Das Immobilienprojekt ist der Hintergrund der Geschichte. Angesichts einer sinkenden Zahl von Kirchenmitgliedern hat das Bistum dazu aufgerufen, den Gebäudebestand der Pfarreien einer kritischen Prüfung zu unterziehen. Dabei geriet offenbar die Gonzenheimer Kirche in den Blick der Gutachter. Mit einer Online-Petition machten Ortsausschuss und Förderverein mobil gegen die Pläne. Bislang haben mehr als 1240 Menschen unterzeichnet.
Die Stadt hält sich „sehr bedeckt“
Der Ortsausschuss Heilig Kreuz wisse seit dem 1. Februar davon, sagt Scholz. Damals habe das Bischöfliche Ordinariat dazu aufgefordert, „kreative Vorschläge zu entwickeln“. Das hätten sie getan. Insgesamt sechs Alternativen entwarfen die Gegner des Kirchenverkaufs. Ihr wichtigster Vorschlag sieht vor, nicht die Kirche, sondern das Kindergartengelände zu veräußern - entweder an die Stadt oder an den Kreis. „Die Kirche könnte den Kindergarten in Betriebsträgerschaft weiterführen und die Stadt im Untergeschoss eine weitere Betreuungsgruppe einrichten - da gibt es derzeit ja Bedarf“, schlägt Scholz vor. Die Gemeinde würde aus dem Untergeschoss - dort nutzt sie bislang einige Räume - dann ausziehen.
Die Entscheidungsträger in der Pfarrei konnte sie damit wohl nicht überzeugen. „Uns gegenüber hat die Kirche formuliert, dass das Kindergartengelände nicht zum Verkauf steht“, sagt Stadtsprecher Marc Kolbe. Grundsätzlich halte sich die Stadt „sehr bedeckt“ in der Angelegenheit. „Das ist Sache der katholischen Kirche.“ Auch die gibt sich zugeknöpft. „Vor den abschließenden Entscheidungen zu KIS“ könne man keine Auskunft geben, beantwortet der Verwaltungsrat-Chef eine Anfrage dieser Zeitung. Er wolle „die Entscheidung der zuständigen Gremien nicht präjudizieren“, sagt Denk.

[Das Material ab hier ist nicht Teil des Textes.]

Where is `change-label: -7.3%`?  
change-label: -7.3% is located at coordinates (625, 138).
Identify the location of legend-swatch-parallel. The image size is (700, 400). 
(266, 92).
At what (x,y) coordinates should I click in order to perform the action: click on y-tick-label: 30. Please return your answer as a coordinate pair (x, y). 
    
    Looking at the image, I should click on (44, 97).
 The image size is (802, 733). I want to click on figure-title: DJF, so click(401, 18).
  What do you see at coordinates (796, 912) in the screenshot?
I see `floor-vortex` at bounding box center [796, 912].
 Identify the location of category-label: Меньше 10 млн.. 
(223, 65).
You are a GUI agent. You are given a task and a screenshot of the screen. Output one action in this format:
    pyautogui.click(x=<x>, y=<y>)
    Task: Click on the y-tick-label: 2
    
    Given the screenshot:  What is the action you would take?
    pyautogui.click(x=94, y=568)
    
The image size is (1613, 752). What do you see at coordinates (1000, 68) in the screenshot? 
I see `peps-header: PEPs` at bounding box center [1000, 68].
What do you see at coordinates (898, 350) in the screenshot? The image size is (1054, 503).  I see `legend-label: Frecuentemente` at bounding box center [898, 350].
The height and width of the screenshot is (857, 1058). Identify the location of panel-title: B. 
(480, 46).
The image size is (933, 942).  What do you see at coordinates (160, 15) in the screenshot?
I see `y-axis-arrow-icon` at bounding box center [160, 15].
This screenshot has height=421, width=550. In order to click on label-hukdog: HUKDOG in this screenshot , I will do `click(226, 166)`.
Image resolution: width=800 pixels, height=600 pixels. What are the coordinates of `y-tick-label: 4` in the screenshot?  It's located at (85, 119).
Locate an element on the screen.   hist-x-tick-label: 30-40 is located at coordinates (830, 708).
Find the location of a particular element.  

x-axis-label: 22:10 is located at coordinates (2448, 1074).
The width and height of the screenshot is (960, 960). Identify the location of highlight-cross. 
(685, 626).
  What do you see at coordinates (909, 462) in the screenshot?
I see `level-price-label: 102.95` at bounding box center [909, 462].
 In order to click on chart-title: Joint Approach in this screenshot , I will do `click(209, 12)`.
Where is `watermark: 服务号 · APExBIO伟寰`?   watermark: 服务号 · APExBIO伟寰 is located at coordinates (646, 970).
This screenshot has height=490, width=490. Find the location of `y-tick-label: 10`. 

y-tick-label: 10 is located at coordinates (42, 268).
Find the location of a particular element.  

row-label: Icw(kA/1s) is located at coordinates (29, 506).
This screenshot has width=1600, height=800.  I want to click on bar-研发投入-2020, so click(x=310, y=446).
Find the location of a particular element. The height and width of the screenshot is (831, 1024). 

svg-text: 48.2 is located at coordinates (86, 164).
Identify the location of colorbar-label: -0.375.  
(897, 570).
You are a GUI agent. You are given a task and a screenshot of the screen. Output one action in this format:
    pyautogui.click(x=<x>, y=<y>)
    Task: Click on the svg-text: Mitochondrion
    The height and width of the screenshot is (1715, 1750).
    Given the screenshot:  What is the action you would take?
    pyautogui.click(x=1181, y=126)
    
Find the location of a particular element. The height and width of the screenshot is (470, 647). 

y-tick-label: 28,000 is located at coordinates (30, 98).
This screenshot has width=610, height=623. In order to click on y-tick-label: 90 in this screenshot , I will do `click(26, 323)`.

Eigentlich müsse die Kirche „auf uns Gonzenheimer Bürger zugehen und fragen, wie wir zum Verkauf stehen“, klagt Scholz. Im Ortsbeirat zitierte sie aus einer Broschüre des Bistums zur „Umnutzung und Aufgabe von Kirchen“, in der tatsächlich vermerkt ist, dass „die Einbeziehung der Gläubigen am jeweiligen Kirchort wie auch in der dortigen außerkirchlichen Öffentlichkeit unerlässlich“ sei.
Besonders übel aufgestoßen ist Scholz, dass man dem Ortsausschuss in der vergangenen Sitzung des Gemeinderats „noch nicht einmal richtig zugehört“ habe. „Das ist extrem bedauerlich“, findet sie. Scholz ist davon überzeugt, dass der Verkauf der Kirche nur die „ultima ratio“ - nach der Prüfung von Alternativen - sein darf und es auch keinen „schwerwiegenden Grund“ gebe, der laut Verfahrensordnung aber vorliegen müsse.
„Wir sind eine sehr aktive Gemeinde mit 107 Ehrenamtlern - davon 36 unter 30 Jahren“, stellt sie heraus. Finanzielle Gründe könnte die Pfarrei auch nicht anführen. Der Förderverein zahle seit Jahren schon den Unterhalt und Renovierungskosten. „Dr. Denk weiß, dass wir das auch in Zukunft machen werden und genügend Rücklagen haben“, sagt Scholz und kritisiert: „Ein anderer Grund wurde uns bis heute nicht genannt.“
Sie hofft weiter, dass der Verkauf noch verhindert werden kann. Denn die Zeit drängt nur vordergründig. „Das KIS-Programm läuft bis 2040“, betonte Peter Braun (PfB) im Ortsbeirat. Heißt: Auch wenn die Stadt bei angespannter Haushaltslage derzeit kein Geld habe, um den Kindergarten zu kaufen, müsse sie das ja nicht jetzt tun, sie habe „mehrere Jahre Zeit“, meinte Braun. Eine Absichtserklärung reiche. Dafür - und dahinter steht ein großes Fragezeichen - müssten Kirche und Politik aber überhaupt mal ins Gespräch kommen.